Hasina emphasized the need to undertake three actions to advance gender equality: address gender-specific challenges such as violence against women, create equal opportunities for women in all areas of life and improve the livelihood of women through gender-responsive policy intervention.
Guterres remarked that despite the continued increase in women graduates, only 24 percent of senior management positions are filled by women and that the number of women leading Fortune 500 companies fell to under 5 percent this year. He stated that these limitations are not because women cannot lead, but instead as a result of resistance from practical and cultural obstacles at all levels. Guterres called for an end to the female brain drain. He stated that companies with female board members are more profitable and that an increase in female political representation is correlated with increased social spending and decreased inequality. Guterres concluded with an anecdote that the most common argument he encounters against women in leadership is: “Oh, we don’t mind women on the board of the party, but they must be competent,” to which he answers: “Sorry, dear friends, but there only will be equality with incompetent women as members of the board of our party because the board of our party is full of incompetent men.”
The forum concluded by recognizing the five WE Empower awardees and presenting each with a certificate and the SolarSPELL. After the discussion, my mentor Amanda Ellis and I met several of the speakers including Grybauskaitė, Hasina and Mahmoud Mohieldin, the senior vice president of the World Bank.
Podcast and interviews with the awardees
This day consisted of preparing and executing both a podcast and interviews aimed at targeting the need for legislative change to bridge the gender gap in business. Each awardee discussed barriers specific to their region for women entering business.

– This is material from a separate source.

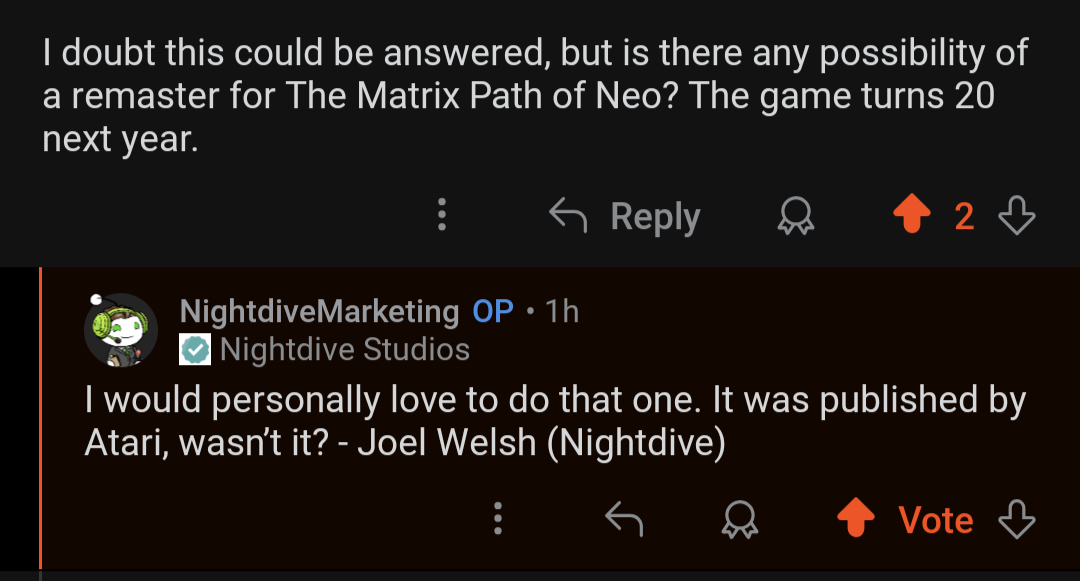
Task: Click the vote count showing 2
Action: [964, 216]
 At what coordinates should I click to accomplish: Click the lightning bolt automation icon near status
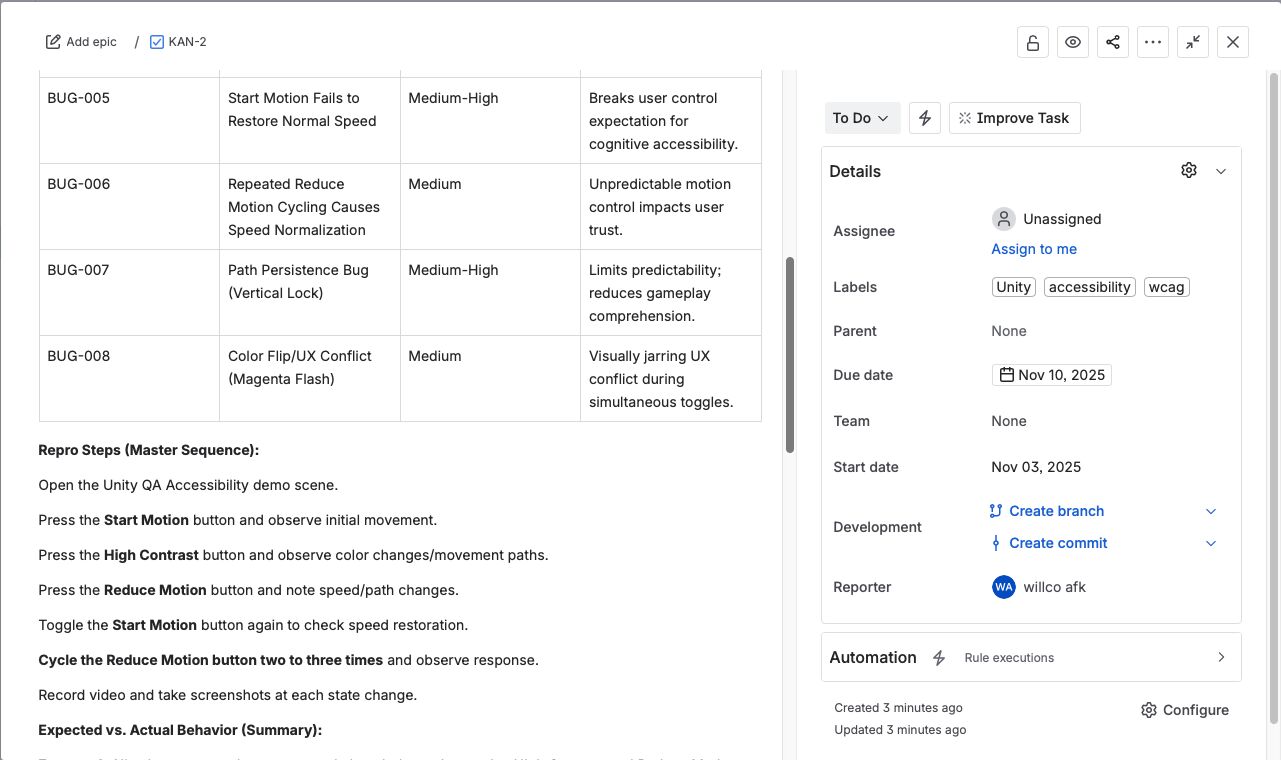point(925,118)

After the interviews, I had a short interview discussing my experience throughout the week. I had invaluable opportunities to meet and speak with so many amazing people and attend events with influential and knowledgeable speakers. Additionally, getting to know each of the awardees and the team that created the WE Empower competition provided an extraordinary learning experience. Ellis and each awardee are all fantastic women with a plethora of knowledge and experience. Learning about the obstacles the awardees faced and how each persevered through the barriers to create success is both empowering and inspiring as a woman.
Women’s Innovation Forum
The forum began with Deanna Bass discussing the five myths of women in business: 1. The fix-women myth; 2. The pipeline myth; 3. STEM is a man’s world myth; 4. The home is the domain of women only myth; and 5. The sexual harassment is a women’s issue myth. Bass explained that women simply think differently; they do not lack confidence or decision-making power. She explained that this system of providing a negative label for female actions while providing no such labels for similar male behaviors is a detriment to women gaining authority in business. Bass further explained that the excuse for the equality gap — that there are no qualified women in the pipeline — is simply not supported by the data considering the number of higher education female graduates.